不透明な透明
勢いよく飛び出して、玄関、校門、通り抜けて右へ。駅構内、走る、走る。信号、赤、迂回。人に揉まれながら直進、突き当たってUターン。
どこでもいい、どこか遠くに行きたかった。
息も荒く、たどり着いたのは結局小さな公園だった。もつれる足で定番のブランコへと歩く。
しかし、どうやら高校生にもなった身には小さすぎたらしく、座ることは叶わなかった。この世の中は傷心の若者にお誂え向きの場所を提供してくれるほど、優しくないらしい。
仕方なくベンチに座る。
夕暮れ時の、寂しげな空と言いたいところだが、カラスが情緒もクソも無いくらい飛んでいて台無しだ。
周りには家路を辿る子供たち、買い物帰りの親子連れ。ますます自分が場違いに思えてくる。
なんてことはない失敗だった。よく知る友達ならひたすら悪態をついただけだろう、自分の親なら毅然とした態度であれただろう。
そう、命に関わる事でもなし、若い内ならあってもおかしくない失敗だ。
それに耐えられない自分がよっぽど弱かっただけだ。
泣くのはお門違いだとわかってながら涙腺は決壊し、一言も話すことができない、情けない有り様を友人たちに晒して、耐えられなくて逃げてきた。なんて、無様。
恥ずかしくて恥ずかしくて恥ずかしくて、顔も見れない。顔を上げれない。
思い出せば情けなく、また涙がにじむ。
嗚咽を噛み殺し、涙を気合いで止めようとして失敗し、ひぎっ、とか変な音が出た。
ああ、暗くなる前に帰らなければいけないのにこんな顔では帰れない。
罪悪感を感じてるわけではない。
自分が恥をかいたのが許せなくて、情けないだけだ。
あのとき怒られて泣いていたと言われるのがはずかしいだけだ。
怒られ慣れてない、もっと言えば、怒られないように過ごしてきたがために、打たれ弱くなってしまったようだ。
こんなことでどうするのだろう。生きてる内に何回失敗するだろう。その度にこんなバカげたことをするつもりなのか。

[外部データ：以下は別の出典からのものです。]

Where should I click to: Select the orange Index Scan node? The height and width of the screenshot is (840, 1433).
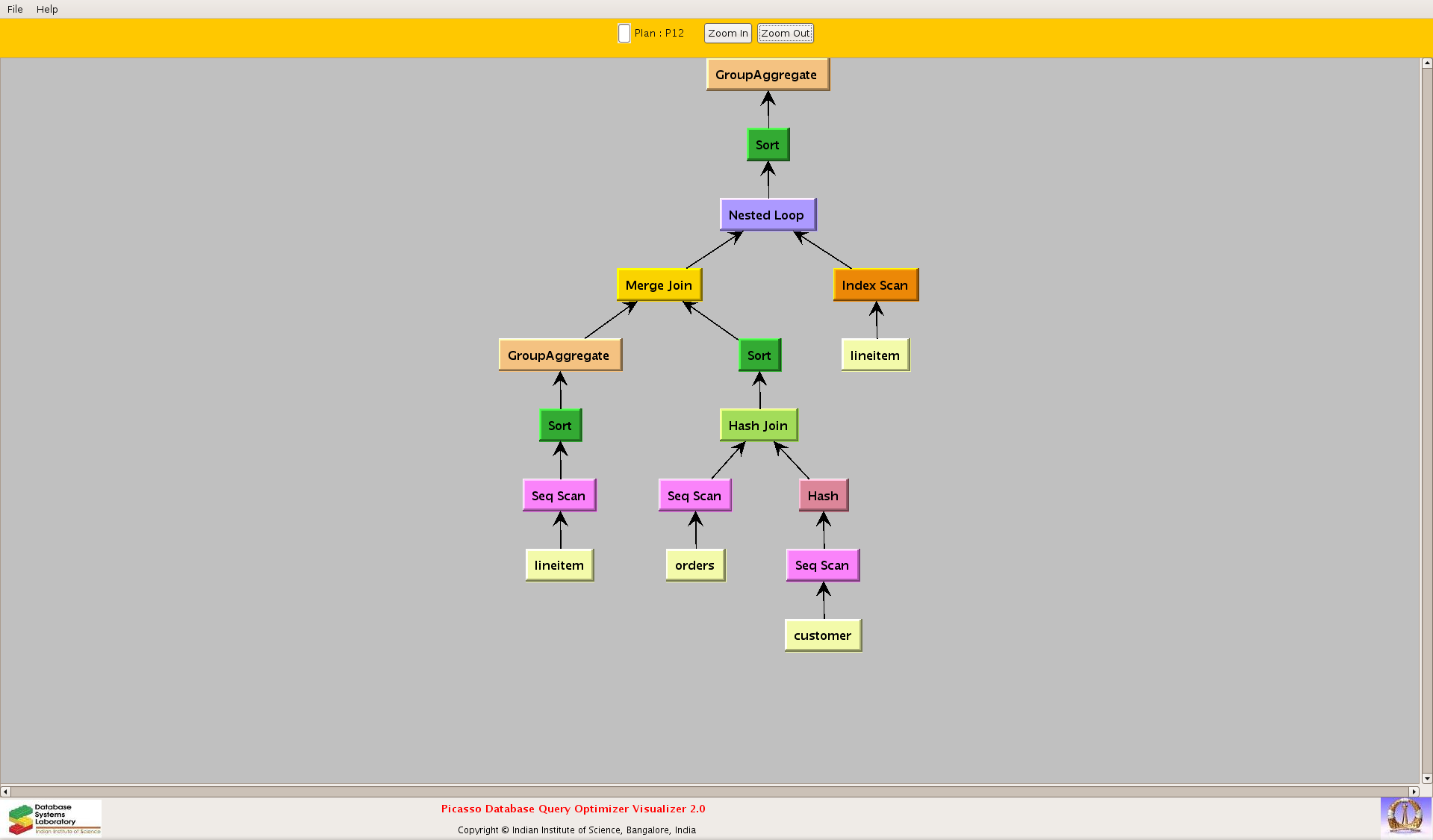click(875, 285)
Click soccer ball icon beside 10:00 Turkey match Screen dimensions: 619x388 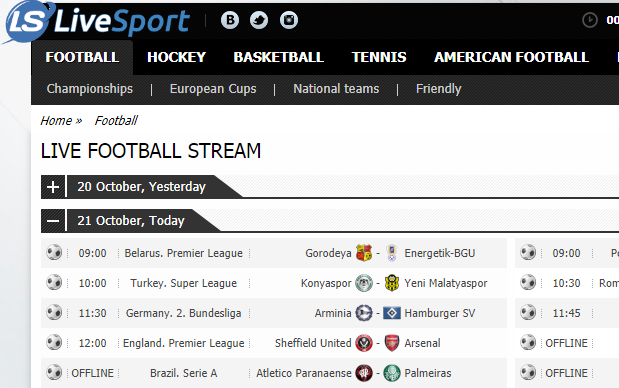coord(54,283)
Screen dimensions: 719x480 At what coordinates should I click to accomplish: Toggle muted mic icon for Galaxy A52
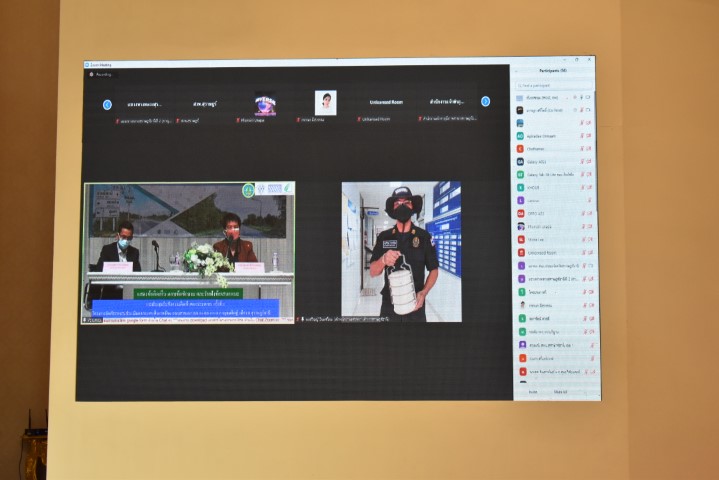[x=582, y=161]
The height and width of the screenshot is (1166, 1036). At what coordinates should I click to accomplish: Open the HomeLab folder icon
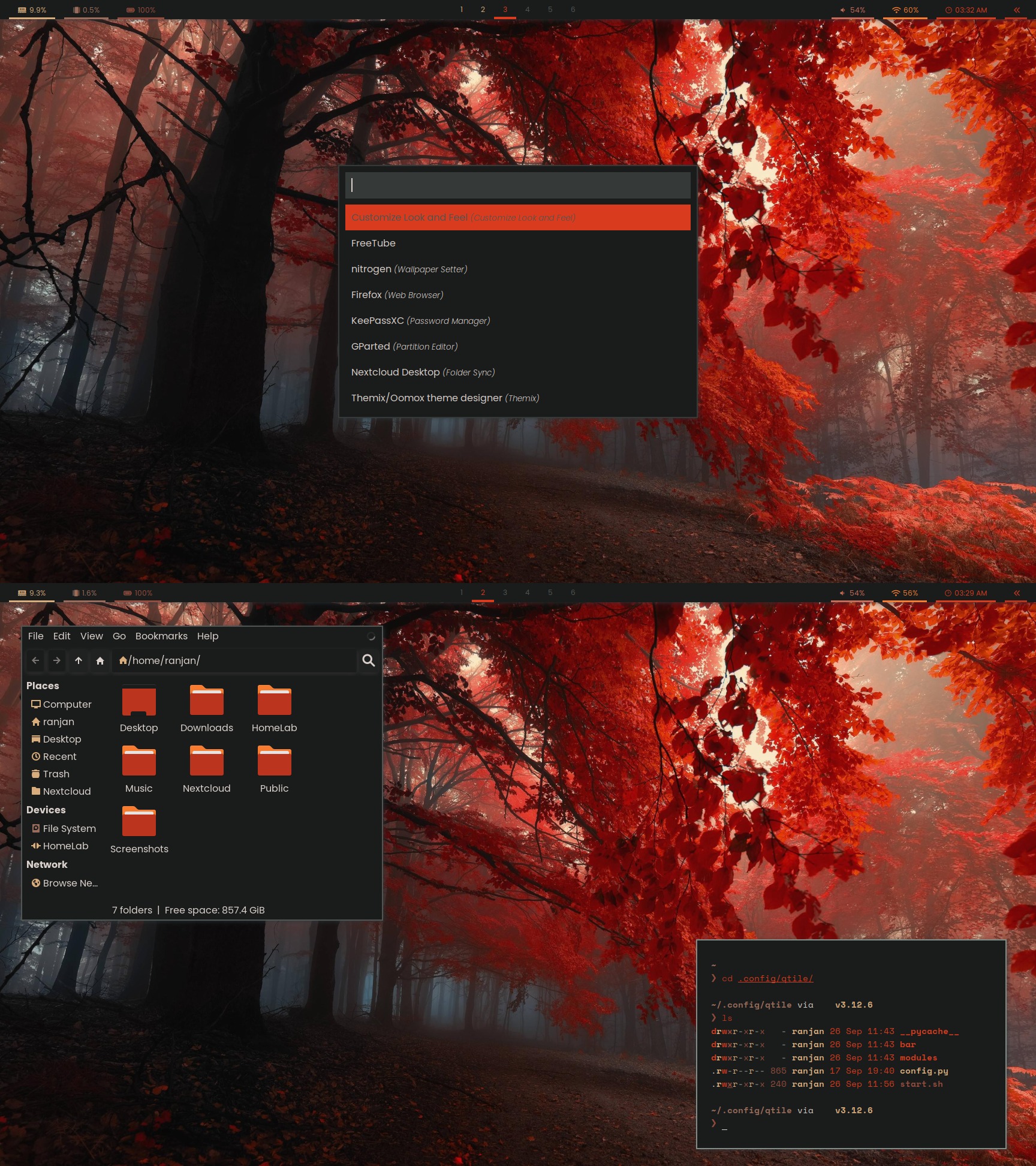coord(274,701)

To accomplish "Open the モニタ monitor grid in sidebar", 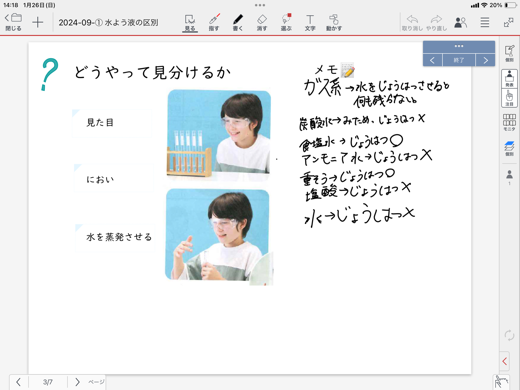I will pyautogui.click(x=509, y=122).
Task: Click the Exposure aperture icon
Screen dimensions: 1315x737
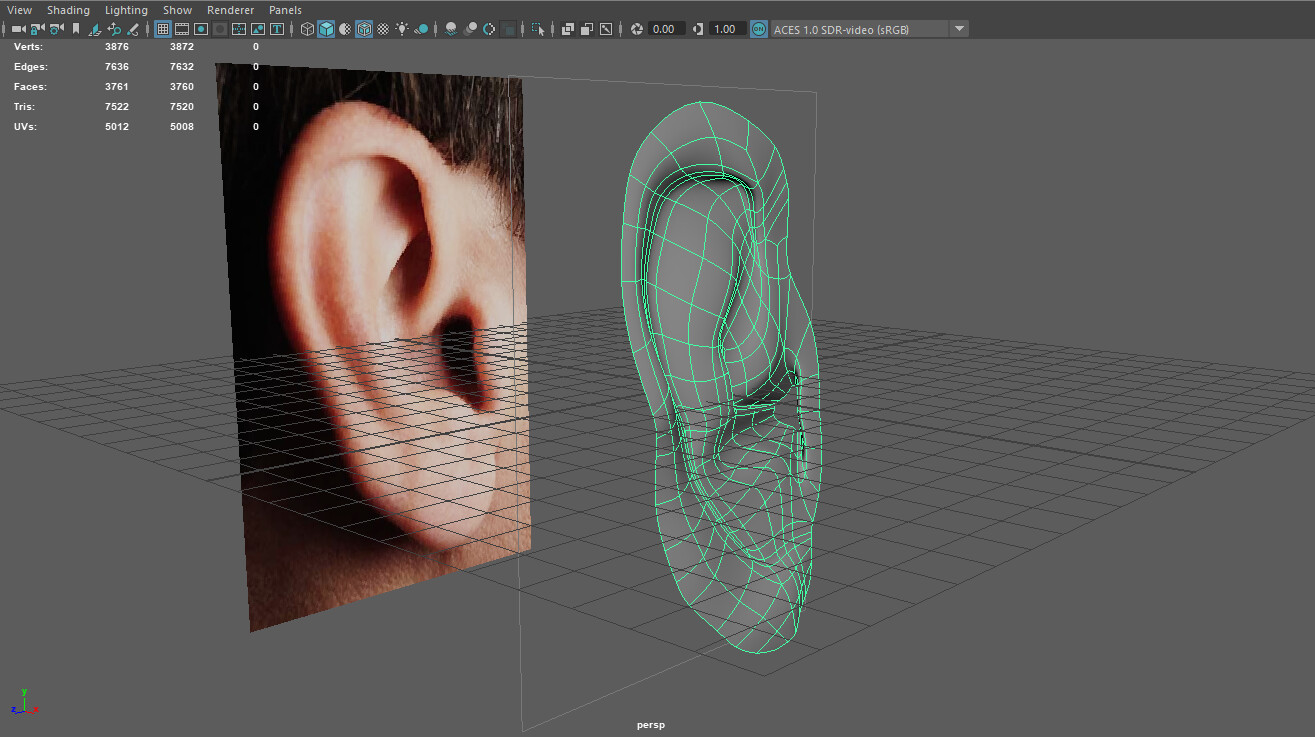Action: tap(636, 29)
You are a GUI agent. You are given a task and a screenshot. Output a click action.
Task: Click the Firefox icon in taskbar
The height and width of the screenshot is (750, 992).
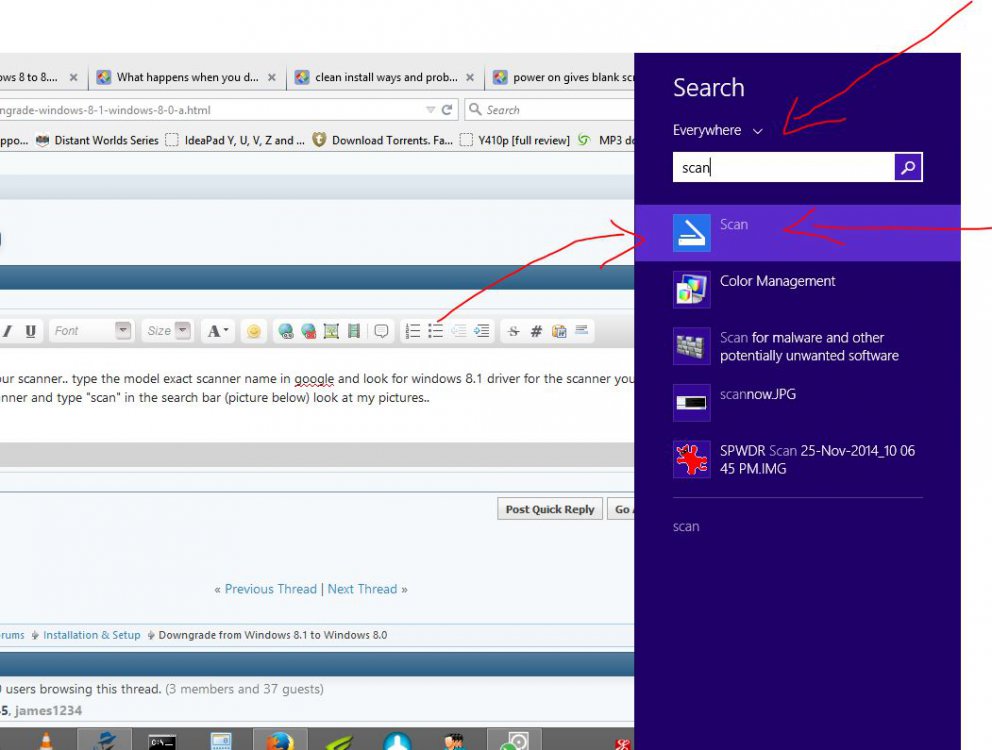pyautogui.click(x=279, y=741)
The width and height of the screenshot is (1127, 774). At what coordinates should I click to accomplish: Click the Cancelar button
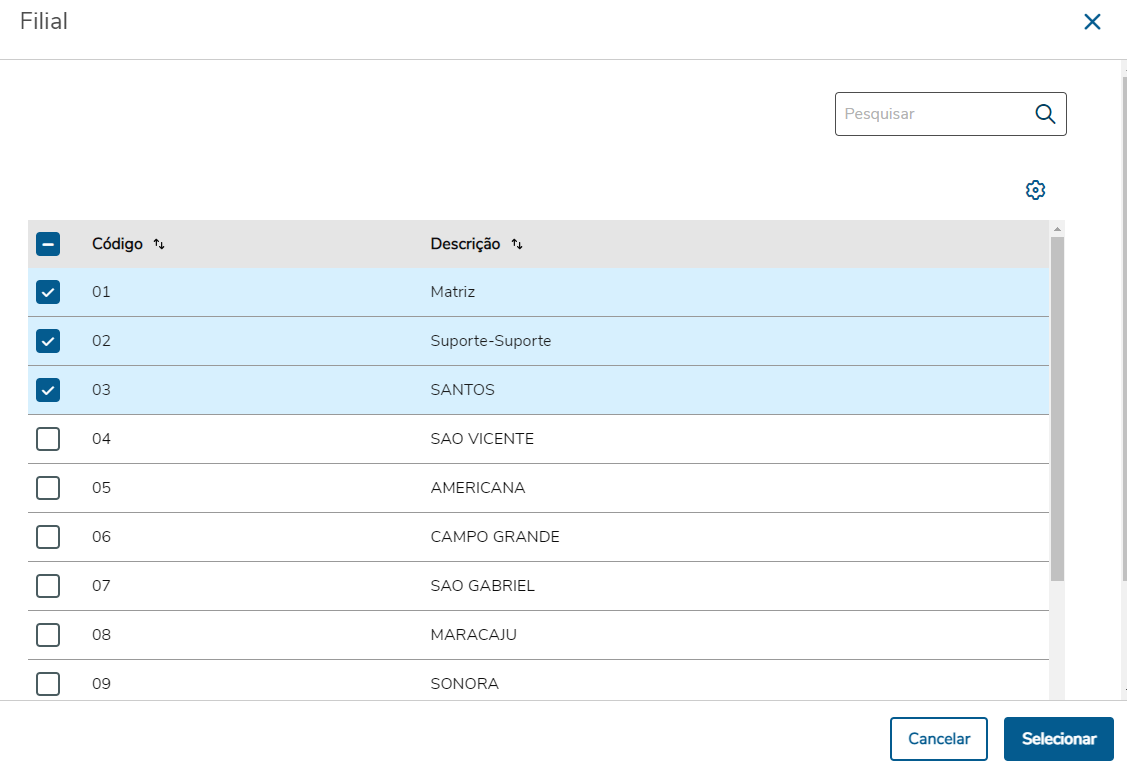pos(938,739)
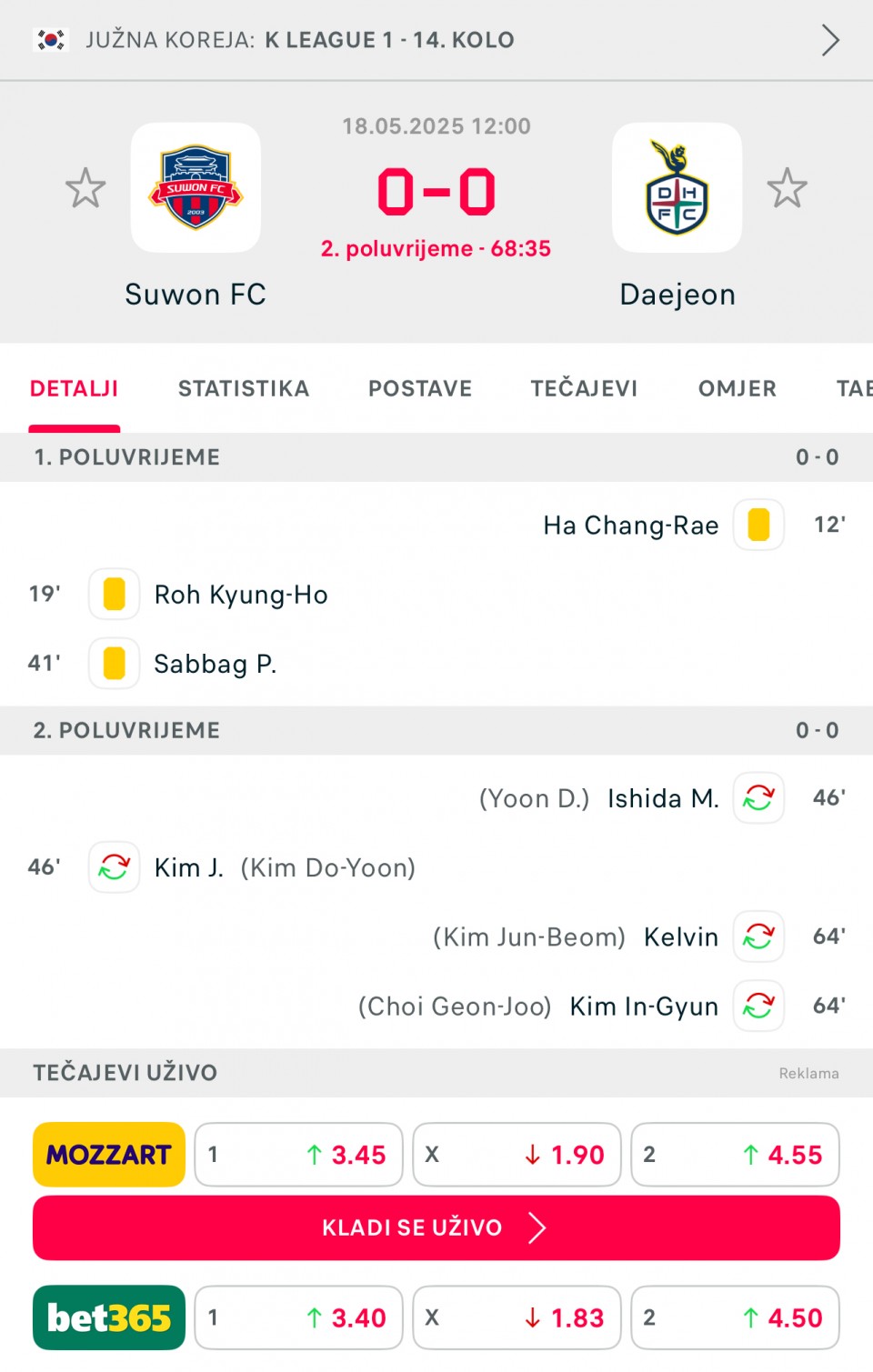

ここで歓迎されてるわけじゃない。寧ろ公園でベンチを不法占拠して陰鬱な雰囲気を醸し出している高校生は、はっきり言うと不快だ。
息を吸って立ち上がる。溢れた塩水は無視。帰らなければ。どれだけ逃げても、どれだけ嫌がっても、どうせ明日は来るのだから。
失敗を繰り返しても、それでも生きなければならない。人生は恥の積み重ねだ。なんて苦痛なんだろう。この為に、いったい何人が舞台上から飛び下りたと思うのか。
その勇気が無いのだから、結局の所、明日を迎え撃つしか道は無い。
頬を伝う塩水の味は、どんな気休めを考えても、誤魔化すことはできなかった。